Member of the Pennsylvania Senate from the 22nd district
- In office January 4, 2011 – February 15, 2021
- Preceded by: Bob Mellow
- Succeeded by: Marty Flynn

Personal details
- Born: August 1, 1960 (age 66) Scranton, Pennsylvania, U.S.
- Party: Democratic
- Education: Villanova University University of Scranton Harvard University
- Profession: Legislator

= John Blake (Pennsylvania politician) =

American politician (born 1960)

John Blake (born August 1, 1960) is an American politician from Pennsylvania, United States, who served as a Democratic member of the Pennsylvania State Senate for the 22nd District from 2011 to 2021. He is currently the District Director and Senior Economic Development Specialist for Congressman Matt Cartwright.

==Early life and education==
Blake received a bachelor's degree from Villanova University while playing on the school's football team. He also received a master's in social work from Marywood College and a master's in business administration from the University of Scranton.

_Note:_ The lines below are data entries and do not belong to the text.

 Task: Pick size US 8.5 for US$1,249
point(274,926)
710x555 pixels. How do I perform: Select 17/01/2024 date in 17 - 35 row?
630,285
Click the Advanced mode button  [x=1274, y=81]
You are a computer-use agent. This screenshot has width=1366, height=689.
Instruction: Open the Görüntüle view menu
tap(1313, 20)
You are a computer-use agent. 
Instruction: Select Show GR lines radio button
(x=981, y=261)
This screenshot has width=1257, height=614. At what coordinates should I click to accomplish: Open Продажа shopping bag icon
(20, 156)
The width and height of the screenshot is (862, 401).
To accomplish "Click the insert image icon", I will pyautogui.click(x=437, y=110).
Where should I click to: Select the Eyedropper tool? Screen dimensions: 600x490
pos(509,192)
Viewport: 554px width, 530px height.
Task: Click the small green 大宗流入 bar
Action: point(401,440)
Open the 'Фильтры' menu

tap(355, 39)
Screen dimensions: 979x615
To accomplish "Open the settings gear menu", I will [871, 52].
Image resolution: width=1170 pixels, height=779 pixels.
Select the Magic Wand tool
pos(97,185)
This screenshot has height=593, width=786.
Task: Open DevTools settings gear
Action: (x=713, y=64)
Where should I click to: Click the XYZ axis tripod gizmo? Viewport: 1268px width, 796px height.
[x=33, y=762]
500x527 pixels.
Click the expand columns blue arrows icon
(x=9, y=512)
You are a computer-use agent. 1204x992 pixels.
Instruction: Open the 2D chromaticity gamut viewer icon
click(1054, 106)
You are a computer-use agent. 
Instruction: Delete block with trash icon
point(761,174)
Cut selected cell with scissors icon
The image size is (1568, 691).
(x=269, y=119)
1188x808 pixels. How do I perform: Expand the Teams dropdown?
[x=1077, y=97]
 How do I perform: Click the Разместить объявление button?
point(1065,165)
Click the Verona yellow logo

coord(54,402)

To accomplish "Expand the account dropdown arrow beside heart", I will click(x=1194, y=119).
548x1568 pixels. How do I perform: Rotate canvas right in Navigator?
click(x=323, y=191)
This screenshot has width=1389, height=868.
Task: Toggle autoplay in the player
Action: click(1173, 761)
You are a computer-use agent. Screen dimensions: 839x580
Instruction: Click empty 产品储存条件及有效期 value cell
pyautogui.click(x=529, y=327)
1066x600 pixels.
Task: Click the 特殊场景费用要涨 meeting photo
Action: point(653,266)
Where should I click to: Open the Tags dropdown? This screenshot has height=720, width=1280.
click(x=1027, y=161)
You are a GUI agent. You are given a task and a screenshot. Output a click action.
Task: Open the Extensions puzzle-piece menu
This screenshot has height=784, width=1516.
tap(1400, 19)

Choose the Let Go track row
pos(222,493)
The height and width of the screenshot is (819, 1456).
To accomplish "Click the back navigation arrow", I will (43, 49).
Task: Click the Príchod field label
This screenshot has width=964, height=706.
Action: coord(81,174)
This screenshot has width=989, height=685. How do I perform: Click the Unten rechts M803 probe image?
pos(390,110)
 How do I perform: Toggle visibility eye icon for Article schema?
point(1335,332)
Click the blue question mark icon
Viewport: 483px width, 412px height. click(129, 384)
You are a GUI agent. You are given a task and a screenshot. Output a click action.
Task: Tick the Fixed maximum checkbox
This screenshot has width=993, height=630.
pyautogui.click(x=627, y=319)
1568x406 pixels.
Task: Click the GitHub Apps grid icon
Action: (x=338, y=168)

He also completed Executive Education in Public Management at Harvard University's John F. Kennedy School of Government.

==Career==
Blake began working in housing policy as director of the Lackawanna County Redevelopment Authority. Prior to entering electoral politics, he also held a two-year fellowship position under the U.S Department of Housing and Urban Development, a job as vice president for community development with PNC Bank, and an appointment as the Ed Rendell administration's director of policy for Northeastern Pennsylvania.

On February 15, 2021, Blake resigned from the Pennsylvania Senate to take a position leading economic development from Congressman Matt Cartwright.